# [Description of the task]
Among the entries below, one stretch runs from the line that contains "Viewport: 707px width, 493px" through the line that contains "Insert an Editable Region via the pencil icon". Repeat that stretch exactly, ends included, and only that.

:: Recorded data ::

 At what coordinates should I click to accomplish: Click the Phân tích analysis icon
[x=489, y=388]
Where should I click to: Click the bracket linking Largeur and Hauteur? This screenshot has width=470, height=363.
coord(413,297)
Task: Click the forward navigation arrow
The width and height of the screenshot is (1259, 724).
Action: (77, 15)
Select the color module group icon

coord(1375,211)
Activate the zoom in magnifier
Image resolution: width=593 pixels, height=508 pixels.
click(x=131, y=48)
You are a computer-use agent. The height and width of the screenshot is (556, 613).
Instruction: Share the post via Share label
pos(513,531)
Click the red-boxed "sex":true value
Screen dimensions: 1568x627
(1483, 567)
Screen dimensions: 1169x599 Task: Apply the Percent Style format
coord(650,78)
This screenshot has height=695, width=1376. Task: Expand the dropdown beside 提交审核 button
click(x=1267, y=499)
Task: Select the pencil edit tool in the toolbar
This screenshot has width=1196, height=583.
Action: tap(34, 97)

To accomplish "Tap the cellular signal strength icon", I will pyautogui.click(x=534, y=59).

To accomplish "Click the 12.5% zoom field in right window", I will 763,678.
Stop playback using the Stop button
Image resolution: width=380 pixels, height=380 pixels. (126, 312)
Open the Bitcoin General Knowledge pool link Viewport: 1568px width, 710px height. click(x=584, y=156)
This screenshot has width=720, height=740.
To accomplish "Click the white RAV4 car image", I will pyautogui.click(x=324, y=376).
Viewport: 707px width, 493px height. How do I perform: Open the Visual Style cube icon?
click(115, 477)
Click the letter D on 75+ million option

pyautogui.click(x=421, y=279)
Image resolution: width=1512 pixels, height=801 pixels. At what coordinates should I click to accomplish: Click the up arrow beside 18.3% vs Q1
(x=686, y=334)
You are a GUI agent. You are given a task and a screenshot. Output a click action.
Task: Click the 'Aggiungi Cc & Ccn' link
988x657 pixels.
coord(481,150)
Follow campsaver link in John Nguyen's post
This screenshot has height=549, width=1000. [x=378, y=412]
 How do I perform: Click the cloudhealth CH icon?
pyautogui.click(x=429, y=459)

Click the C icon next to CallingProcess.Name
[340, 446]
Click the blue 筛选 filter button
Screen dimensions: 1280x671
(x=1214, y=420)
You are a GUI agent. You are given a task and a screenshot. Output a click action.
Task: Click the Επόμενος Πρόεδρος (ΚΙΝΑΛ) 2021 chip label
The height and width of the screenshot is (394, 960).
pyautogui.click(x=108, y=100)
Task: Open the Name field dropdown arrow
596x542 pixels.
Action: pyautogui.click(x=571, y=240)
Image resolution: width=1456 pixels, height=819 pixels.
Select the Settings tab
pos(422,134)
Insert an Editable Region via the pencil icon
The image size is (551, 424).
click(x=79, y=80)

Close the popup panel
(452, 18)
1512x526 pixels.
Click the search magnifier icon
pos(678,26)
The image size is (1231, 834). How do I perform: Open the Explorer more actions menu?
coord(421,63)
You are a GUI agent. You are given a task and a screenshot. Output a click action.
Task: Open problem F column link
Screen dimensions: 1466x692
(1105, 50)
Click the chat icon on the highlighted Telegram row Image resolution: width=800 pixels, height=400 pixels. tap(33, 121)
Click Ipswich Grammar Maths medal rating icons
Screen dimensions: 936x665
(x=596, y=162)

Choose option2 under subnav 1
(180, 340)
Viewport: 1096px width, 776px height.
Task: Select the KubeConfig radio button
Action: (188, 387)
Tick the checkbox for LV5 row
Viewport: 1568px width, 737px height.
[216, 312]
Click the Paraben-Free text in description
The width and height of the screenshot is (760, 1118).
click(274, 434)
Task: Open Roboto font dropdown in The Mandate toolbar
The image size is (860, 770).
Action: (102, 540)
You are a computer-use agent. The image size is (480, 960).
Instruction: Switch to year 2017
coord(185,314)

:::

# [Solution for this task]
Viewport: 707px width, 493px height. How do I perform: Open the Visual Style cube icon?
click(115, 477)
Click the letter D on 75+ million option

pyautogui.click(x=421, y=279)
Image resolution: width=1512 pixels, height=801 pixels. At what coordinates should I click to accomplish: Click the up arrow beside 18.3% vs Q1
(x=686, y=334)
You are a GUI agent. You are given a task and a screenshot. Output a click action.
Task: Click the 'Aggiungi Cc & Ccn' link
988x657 pixels.
coord(481,150)
Follow campsaver link in John Nguyen's post
This screenshot has height=549, width=1000. [x=378, y=412]
 How do I perform: Click the cloudhealth CH icon?
pyautogui.click(x=429, y=459)

Click the C icon next to CallingProcess.Name
[340, 446]
Click the blue 筛选 filter button
Screen dimensions: 1280x671
(x=1214, y=420)
You are a GUI agent. You are given a task and a screenshot. Output a click action.
Task: Click the Επόμενος Πρόεδρος (ΚΙΝΑΛ) 2021 chip label
The height and width of the screenshot is (394, 960).
pyautogui.click(x=108, y=100)
Task: Open the Name field dropdown arrow
596x542 pixels.
Action: pyautogui.click(x=571, y=240)
Image resolution: width=1456 pixels, height=819 pixels.
Select the Settings tab
pos(422,134)
Insert an Editable Region via the pencil icon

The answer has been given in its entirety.